Average multiple independent importance estimates

Average the output from multiple calls to vimp_regression, for different independent groups, into a single estimate with a corresponding standard error and confidence interval.

average_vim(..., weights = rep(1/length(list(...)), length(list(...))))

Arguments

...: an arbitrary number of vim objects.
weights: how to average the vims together, and must sum to 1; defaults to 1/(number of vims) for each vim, corresponding to the arithmetic mean

Value

an object of class vim containing the (weighted) average of the individual importance estimates, as well as the appropriate standard error and confidence interval. This results in a list containing:

s: - a list of the column(s) to calculate variable importance for
SL.library: - a list of the libraries of learners passed to SuperLearner
full_fit: - a list of the fitted values of the chosen method fit to the full data
red_fit: - a list of the fitted values of the chosen method fit to the reduced data
est: - a vector with the corrected estimates
naive: - a vector with the naive estimates
update: - a list with the influence curve-based updates
mat: - a matrix with the estimated variable importance, the standard error, and the \((1-\alpha) \times 100\)% confidence interval
full_mod: - a list of the objects returned by the estimation procedure for the full data regression (if applicable)
red_mod: - a list of the objects returned by the estimation procedure for the reduced data regression (if applicable)
alpha: - the level, for confidence interval calculation
y: - a list of the outcomes

Examples

# generate the data
p <- 2
n <- 100
x <- data.frame(replicate(p, stats::runif(n, -5, 5)))
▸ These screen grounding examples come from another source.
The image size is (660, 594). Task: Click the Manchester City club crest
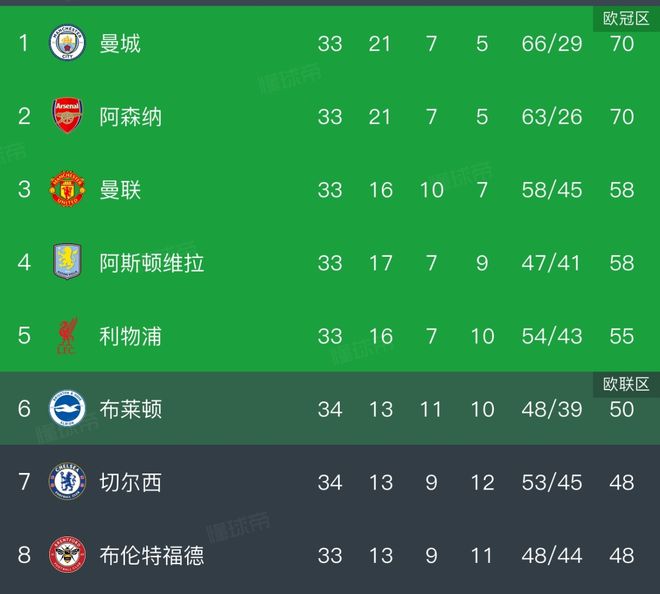68,44
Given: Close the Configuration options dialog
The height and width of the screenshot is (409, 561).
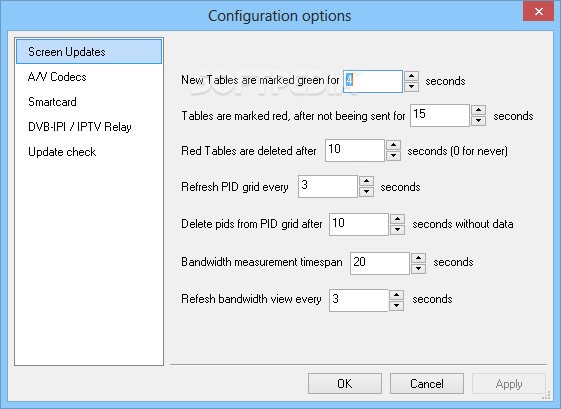Looking at the screenshot, I should (x=538, y=11).
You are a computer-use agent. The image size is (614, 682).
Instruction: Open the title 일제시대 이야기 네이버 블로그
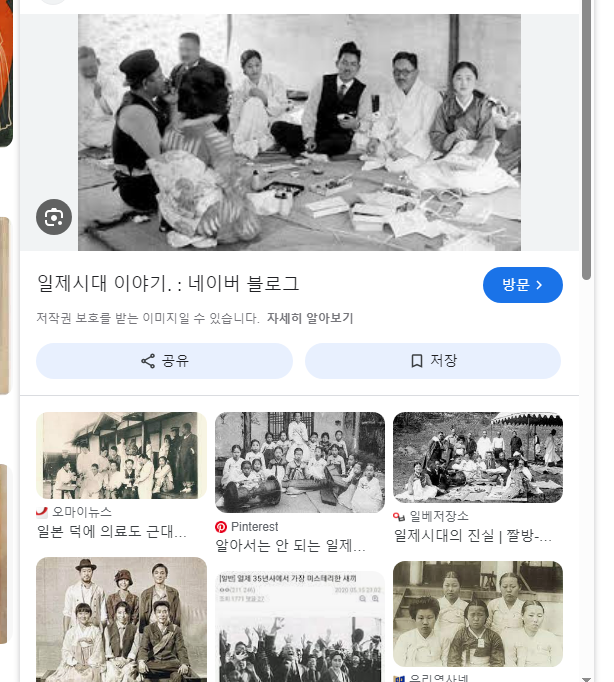(168, 284)

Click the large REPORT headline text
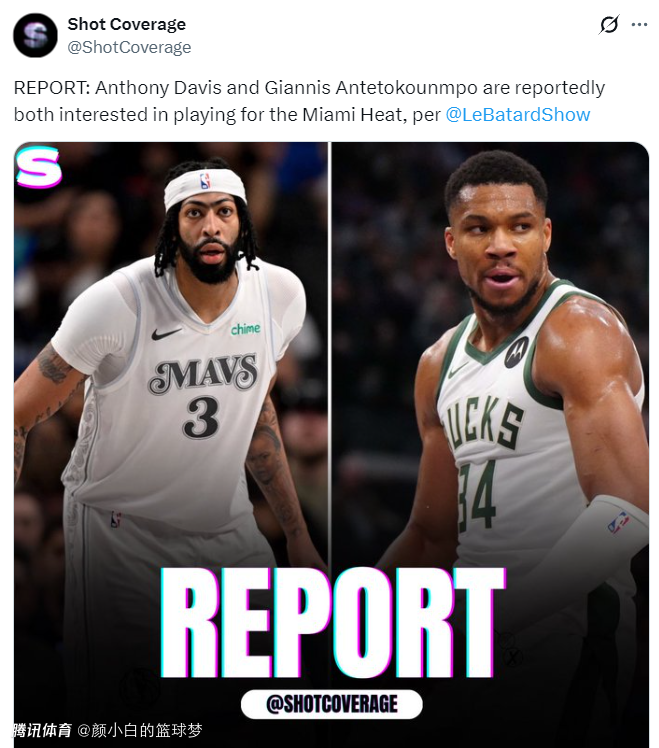pyautogui.click(x=333, y=622)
# apply the function to the x's
smooth <- (x[,1]/5)^2*(x[,1]+7)/5 + (x[,2]/3)^2

# generate Y ~ Normal (smooth, 1)
y <- smooth + stats::rnorm(n, 0, 1)

# set up a library for SuperLearner; note simple library for speed
library("SuperLearner")
#> Loading required package: nnls
#> Loading required package: gam
#> Loading required package: splines
#> Loading required package: foreach
#> Loaded gam 1.22-5
#> Super Learner
#> Version: 2.0-29
#> Package created on 2024-02-06
learners <- c("SL.glm", "SL.mean")

# get estimates on independent splits of the data
samp <- sample(1:n, n/2, replace = FALSE)

# using Super Learner (with a small number of folds, for illustration only)
est_2 <- vimp_regression(Y = y[samp], X = x[samp, ], indx = 2, V = 2,
           run_regression = TRUE, alpha = 0.05,
           SL.library = learners, cvControl = list(V = 2))
#> Warning: vimp_anova now performs all functionality of vimp_regression; please update any code to reflect this change!
#> Hypothesis testing is not available for type = 'anova'. If you want an R-squared-based hypothesis test, please enter type = 'r_squared'.
#> Warning: Original estimate < 0; returning zero.

est_1 <- vimp_regression(Y = y[-samp], X = x[-samp, ], indx = 2, V = 2,
           run_regression = TRUE, alpha = 0.05,
           SL.library = learners, cvControl = list(V = 2))
#> Warning: vimp_anova now performs all functionality of vimp_regression; please update any code to reflect this change!
#> Hypothesis testing is not available for type = 'anova'. If you want an R-squared-based hypothesis test, please enter type = 'r_squared'.

ests <- average_vim(est_1, est_2, weights = c(1/2, 1/2))